==== Dataset records ====

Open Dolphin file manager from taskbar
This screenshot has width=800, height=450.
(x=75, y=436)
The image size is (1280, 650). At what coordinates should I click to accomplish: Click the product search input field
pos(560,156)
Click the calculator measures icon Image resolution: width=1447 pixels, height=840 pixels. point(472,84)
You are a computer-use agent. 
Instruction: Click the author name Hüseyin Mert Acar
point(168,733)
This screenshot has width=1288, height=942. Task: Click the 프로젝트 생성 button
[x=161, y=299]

====

◆ Written task
Reproduce all of the records above verbatim, line for line.

◆ Result for this exercise
Open Dolphin file manager from taskbar
This screenshot has width=800, height=450.
(x=75, y=436)
The image size is (1280, 650). At what coordinates should I click to accomplish: Click the product search input field
pos(560,156)
Click the calculator measures icon Image resolution: width=1447 pixels, height=840 pixels. point(472,84)
You are a computer-use agent. 
Instruction: Click the author name Hüseyin Mert Acar
point(168,733)
This screenshot has width=1288, height=942. Task: Click the 프로젝트 생성 button
[x=161, y=299]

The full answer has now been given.